> [WORK ORDER 1] In the prison audit passage, rewrite the paragraph beginning "Private corrections companies try to ensure their profits" as a shorter version that keeps its main facts.
> [WORK ORDER 2] Translate this sentence from the prison audit passage into Spanish: "The audit was led by D. Scott Dodrill, a long-time employee of the Federal Bureau of Prisons who now works as a consultant."

> [PASSAGE]
Three-quarters of the guards were women (Mississippi has historically had the highest rate of female correctional officers in the country). There were not enough male guards to perform strip searches when high-risk prisoners needed to be moved.
But what really troubled the auditors was the level of gang activity at the prison—and the employees’ tolerance of it. “It never felt like staff were in control of the offender population,” according to the audit.
The audit was led by D. Scott Dodrill, a long-time employee of the Federal Bureau of Prisons who now works as a consultant. He did not respond to requests for comment.
Private corrections companies try to ensure their profits by squeezing payroll, their biggest expense, said Jody Owens, a lawyer for the Southern Poverty Law Center who has led two class action lawsuits against MTC over conditions in Mississippi prisons. One of these cases is before a federal judge; in the other, the prison closed.
The companies use gangs as unpaid labor, he said. “It’s like a hospital saying we can’t perform the surgery, but we’ll have another patient do it, and we’re getting paid anyway.”
MTC denied this. “We do everything we can to recruit the best and the brightest, and to retain them,” Revell said. MTC said it has returned money to the state when it has failed to fill critical positions, but declined to detail how much. The total staff is supposed to be 241; according to the audit, the overall vacancy rate is 23 percent and higher for guards.

> [PROVIDED MATERIAL]
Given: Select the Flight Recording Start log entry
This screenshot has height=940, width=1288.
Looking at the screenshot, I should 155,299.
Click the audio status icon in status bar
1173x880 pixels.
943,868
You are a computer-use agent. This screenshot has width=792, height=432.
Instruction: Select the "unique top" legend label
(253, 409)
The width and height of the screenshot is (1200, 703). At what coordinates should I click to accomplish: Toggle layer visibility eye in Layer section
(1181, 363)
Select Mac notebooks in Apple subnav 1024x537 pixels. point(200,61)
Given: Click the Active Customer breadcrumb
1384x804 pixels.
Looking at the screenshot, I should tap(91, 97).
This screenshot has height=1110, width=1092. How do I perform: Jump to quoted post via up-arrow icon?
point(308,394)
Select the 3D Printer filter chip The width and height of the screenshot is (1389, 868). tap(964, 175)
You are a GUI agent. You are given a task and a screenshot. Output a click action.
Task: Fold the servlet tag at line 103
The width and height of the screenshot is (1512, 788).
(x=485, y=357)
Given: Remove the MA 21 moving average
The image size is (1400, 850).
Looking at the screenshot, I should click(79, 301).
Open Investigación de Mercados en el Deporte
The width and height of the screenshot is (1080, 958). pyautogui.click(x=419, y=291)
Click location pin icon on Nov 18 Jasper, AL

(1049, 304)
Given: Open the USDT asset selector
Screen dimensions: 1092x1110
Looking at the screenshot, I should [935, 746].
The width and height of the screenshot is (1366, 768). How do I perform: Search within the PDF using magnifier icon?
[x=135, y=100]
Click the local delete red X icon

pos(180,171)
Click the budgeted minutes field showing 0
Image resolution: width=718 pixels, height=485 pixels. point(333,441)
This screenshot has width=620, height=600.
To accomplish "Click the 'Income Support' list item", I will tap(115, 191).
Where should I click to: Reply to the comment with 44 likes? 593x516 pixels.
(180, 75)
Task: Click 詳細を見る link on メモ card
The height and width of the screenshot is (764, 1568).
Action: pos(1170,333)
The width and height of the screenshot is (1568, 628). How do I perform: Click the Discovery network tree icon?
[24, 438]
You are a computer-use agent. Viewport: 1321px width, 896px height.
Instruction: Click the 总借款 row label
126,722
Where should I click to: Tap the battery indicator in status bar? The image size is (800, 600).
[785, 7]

> [WRITTEN RESPONSE 1] Jody Owens, a Southern Poverty Law Center lawyer, said private corrections companies protect their profits by cutting payroll, their largest expense. He has led two class action lawsuits against MTC over conditions in Mississippi prisons. One is before a federal judge, and in the other the prison closed.

> [WRITTEN RESPONSE 2] La auditoría fue dirigida por D. Scott Dodrill, un empleado de larga trayectoria de la Oficina Federal de Prisiones que ahora trabaja como consultor.